### ТЕКСТ ДОКУМЕНТА

|---|

В своей маленькой комнате я долго терзалась мыслями о Воле и о том, как мне сообщить ужасное известие его маме. В конце концов я решила отправить письмо ее приятельнице Шеве, чтобы она, со свойственной ей душевностью, поговорила с Иоганной Исидоровной. Лишь после этого я написала письмо самой Иоганне Лихтер.

Однако мне хотелось услышать как можно больше о Воле от его товарища по батальону, и вскоре мы встретились. Его звали Густав Мюллер, он был из Маннгейма, на юге Германии, и бежал из нацистской тюрьмы вместе со своим товарищем, чтобы сражаться против фашизма в Испании. Позже он мне подробно рассказал историю этого побега, как им удалось нелегально пробраться во Францию, а затем в Париж, где им помогли через Пиренеи попасть в Испанию. Это было летом 1936 года, в самом начале организации Интербригад.

Во время нашей встречи я его разглядела ближе, и мне он понравился своей выправкой и привлекательной внешностью: выше среднего роста светлый шатен, с высоким лбом, чуть лукавыми карими глазами, прямым носом и энергично очерченным ртом. Он сразу же произвел на меня впечатление очень мужественного и вдумчивого человека. Как я вскоре убедилась, он пользовался большим авторитетом среди своих товарищей, обладая проницательным умом и способностью разобраться в самых сложных ситуациях и энергично действовать.

Раненый Густав Мюллер (слева) в Испании, 1938 г.

Густав отнесся ко мне с большим пониманием и много рассказал об Испании, о том, где сражался его батальон, и какие замечательные люди там были, среди них и Воля Лихтер, которого он высоко ценил.

Сам он очень сроднился с Испанией, где участвовал во многих боях и был тяжело ранен: у него была раздроблена правая рука, уже начиналась гангрена, ее хотели ампутировать, но в госпитале оказался очень опытный хирург, сумевший спасти руку, но кисть осталась парализованной. Еще в госпитале Густав научился все делать левой рукой, даже писать.

Густав (справа) за игрой в шахматы.

Его серьезность и сочувствие сразу же расположили меня к нему. Я стала встречаться с ним и с его друзьями. Хотя они все были старше меня – Густаву было 33 года, а мне – 18 лет, мне было очень легко с ними общаться: не было языкового барьера, у нас были общие интересы, да и разговаривали они со мной как с равной, не поучая меня.

С момента знакомства с Густавом и с его товарищами моя жизнь в Париже стала еще интереснее и содержательнее.

Вместе с ними я посещала вечера парижской секции Объединения немецких писателей в эмиграции, почетным президентом которого был Генрих Манн, брат Томаса Манна. Особенно запомнилась мне встреча с Ильей Эренбургом, военным корреспондентом московской газеты «Известия» с начала гражданской войны в Испании. Он встречался со многими участниками событий, бойцами и командирами, побывал на всех фронтах, общался с французскими летчиками и советскими инструкторами эскадрильи, которую создал Андре Мальро, с испанскими и зарубежными журналистами и писателями, с Эрнестом Хемингуэем, Эгоном Эрвином Кишом и многими другими. Эренбург был весьма популярен среди испанцев, и его именем была названа одна из испанских центурий.

|---|

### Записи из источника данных
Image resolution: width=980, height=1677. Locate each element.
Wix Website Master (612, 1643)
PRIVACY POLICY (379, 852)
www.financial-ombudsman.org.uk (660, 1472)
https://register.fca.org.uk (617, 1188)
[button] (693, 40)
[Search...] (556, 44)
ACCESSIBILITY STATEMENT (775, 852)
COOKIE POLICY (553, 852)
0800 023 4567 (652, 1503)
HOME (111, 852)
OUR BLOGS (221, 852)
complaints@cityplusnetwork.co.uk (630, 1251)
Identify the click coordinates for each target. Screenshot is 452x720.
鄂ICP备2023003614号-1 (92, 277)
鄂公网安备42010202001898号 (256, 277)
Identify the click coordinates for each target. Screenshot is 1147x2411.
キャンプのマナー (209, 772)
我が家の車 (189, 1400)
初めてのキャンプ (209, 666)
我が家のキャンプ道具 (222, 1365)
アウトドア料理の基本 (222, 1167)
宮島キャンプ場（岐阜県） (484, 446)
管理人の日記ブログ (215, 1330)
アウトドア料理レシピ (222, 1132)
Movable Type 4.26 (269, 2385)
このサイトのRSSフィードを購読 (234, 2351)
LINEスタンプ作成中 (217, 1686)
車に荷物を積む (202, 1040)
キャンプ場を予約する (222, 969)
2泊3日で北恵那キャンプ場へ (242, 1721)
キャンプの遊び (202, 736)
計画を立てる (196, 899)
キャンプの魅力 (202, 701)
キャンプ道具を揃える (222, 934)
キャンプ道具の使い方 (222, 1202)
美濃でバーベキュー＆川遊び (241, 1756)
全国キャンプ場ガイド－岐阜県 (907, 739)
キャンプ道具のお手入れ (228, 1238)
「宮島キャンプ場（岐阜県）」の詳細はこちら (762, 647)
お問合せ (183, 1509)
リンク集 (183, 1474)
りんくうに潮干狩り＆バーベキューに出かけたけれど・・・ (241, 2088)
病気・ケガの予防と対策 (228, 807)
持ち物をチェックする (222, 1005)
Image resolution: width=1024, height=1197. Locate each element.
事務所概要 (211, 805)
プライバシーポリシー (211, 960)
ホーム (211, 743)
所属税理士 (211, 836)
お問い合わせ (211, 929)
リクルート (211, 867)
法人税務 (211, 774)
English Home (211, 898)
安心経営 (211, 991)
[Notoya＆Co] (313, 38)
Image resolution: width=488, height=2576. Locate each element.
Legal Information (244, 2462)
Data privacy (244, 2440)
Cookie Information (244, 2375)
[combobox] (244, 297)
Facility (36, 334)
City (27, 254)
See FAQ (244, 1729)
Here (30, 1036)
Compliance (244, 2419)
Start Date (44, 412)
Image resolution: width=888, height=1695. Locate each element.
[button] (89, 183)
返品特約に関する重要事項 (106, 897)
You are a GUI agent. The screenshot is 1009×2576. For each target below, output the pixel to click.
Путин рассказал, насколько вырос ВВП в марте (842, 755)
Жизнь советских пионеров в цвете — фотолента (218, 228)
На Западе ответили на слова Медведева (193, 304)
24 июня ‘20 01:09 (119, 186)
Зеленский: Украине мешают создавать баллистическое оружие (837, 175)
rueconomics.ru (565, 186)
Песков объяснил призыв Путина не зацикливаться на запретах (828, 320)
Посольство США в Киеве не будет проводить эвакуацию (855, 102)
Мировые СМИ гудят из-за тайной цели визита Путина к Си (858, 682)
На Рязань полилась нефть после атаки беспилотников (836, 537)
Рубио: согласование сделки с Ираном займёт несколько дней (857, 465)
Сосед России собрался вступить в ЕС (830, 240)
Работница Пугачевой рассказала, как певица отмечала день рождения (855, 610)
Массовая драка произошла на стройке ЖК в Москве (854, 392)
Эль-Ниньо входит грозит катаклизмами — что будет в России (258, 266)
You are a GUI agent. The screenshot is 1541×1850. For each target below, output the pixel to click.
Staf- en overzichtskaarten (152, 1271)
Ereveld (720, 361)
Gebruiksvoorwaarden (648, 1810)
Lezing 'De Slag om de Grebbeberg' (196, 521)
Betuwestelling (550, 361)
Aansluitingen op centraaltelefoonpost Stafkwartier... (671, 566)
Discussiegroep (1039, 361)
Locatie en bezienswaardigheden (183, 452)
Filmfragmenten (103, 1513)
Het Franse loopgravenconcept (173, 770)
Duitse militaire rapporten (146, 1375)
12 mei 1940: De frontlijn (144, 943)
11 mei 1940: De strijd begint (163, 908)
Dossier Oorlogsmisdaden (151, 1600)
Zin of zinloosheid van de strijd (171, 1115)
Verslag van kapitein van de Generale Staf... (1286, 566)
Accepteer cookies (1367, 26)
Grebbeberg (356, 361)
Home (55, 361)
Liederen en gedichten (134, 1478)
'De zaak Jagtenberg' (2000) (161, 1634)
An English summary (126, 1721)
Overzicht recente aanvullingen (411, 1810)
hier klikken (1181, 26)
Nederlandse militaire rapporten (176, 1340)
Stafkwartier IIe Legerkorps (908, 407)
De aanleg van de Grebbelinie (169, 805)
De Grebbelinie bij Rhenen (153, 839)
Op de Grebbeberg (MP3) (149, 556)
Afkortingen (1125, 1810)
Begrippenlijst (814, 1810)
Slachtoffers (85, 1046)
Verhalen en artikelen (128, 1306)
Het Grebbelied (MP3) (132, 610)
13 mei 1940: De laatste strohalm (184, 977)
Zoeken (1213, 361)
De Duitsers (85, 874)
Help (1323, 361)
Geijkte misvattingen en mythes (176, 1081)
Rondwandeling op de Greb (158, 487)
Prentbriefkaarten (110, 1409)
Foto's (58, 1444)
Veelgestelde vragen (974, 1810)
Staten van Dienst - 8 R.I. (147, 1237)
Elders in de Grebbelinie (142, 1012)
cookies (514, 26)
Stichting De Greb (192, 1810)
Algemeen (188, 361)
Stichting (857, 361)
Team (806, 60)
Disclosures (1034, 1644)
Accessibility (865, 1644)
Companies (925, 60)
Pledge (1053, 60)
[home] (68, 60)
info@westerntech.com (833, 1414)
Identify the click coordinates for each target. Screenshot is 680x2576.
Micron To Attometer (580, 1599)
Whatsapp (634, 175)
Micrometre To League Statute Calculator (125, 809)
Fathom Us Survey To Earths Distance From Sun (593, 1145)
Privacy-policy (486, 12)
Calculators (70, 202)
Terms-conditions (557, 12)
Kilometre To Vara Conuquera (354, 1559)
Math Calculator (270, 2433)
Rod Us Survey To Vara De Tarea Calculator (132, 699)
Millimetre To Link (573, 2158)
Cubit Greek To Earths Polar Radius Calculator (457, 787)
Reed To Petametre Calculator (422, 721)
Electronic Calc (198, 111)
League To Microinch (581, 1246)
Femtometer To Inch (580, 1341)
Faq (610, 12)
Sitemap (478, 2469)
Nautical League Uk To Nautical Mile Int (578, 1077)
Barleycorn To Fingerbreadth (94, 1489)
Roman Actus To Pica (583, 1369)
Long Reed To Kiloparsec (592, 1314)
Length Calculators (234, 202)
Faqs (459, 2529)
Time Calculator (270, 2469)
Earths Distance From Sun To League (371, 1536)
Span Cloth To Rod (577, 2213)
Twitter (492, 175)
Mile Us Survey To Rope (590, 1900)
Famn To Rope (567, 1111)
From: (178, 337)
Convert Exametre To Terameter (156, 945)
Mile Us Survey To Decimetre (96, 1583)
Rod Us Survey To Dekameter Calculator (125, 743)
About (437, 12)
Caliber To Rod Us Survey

|---|

### ЗАДАНИЕ A
Откуда был родом Густав Мюллер, если верить отрывку о знакомстве с ним?
### ЗАДАНИЕ B
Перепишите строки записей в виде нумерованного списка без пустых строк. Начните со строки, в которой есть "Overzicht recente aanvullingen (411, 1810)", и закончите строкой с "Op de Grebbeberg (MP3) (149, 556)" включительно.

### ПОЛНЫЙ ОТВЕТ A
Из Маннгейма, на юге Германии.

### ПОЛНЫЙ ОТВЕТ B
1. Overzicht recente aanvullingen (411, 1810)
2. hier klikken (1181, 26)
3. Nederlandse militaire rapporten (176, 1340)
4. Stafkwartier IIe Legerkorps (908, 407)
5. De aanleg van de Grebbelinie (169, 805)
6. De Grebbelinie bij Rhenen (153, 839)
7. Op de Grebbeberg (MP3) (149, 556)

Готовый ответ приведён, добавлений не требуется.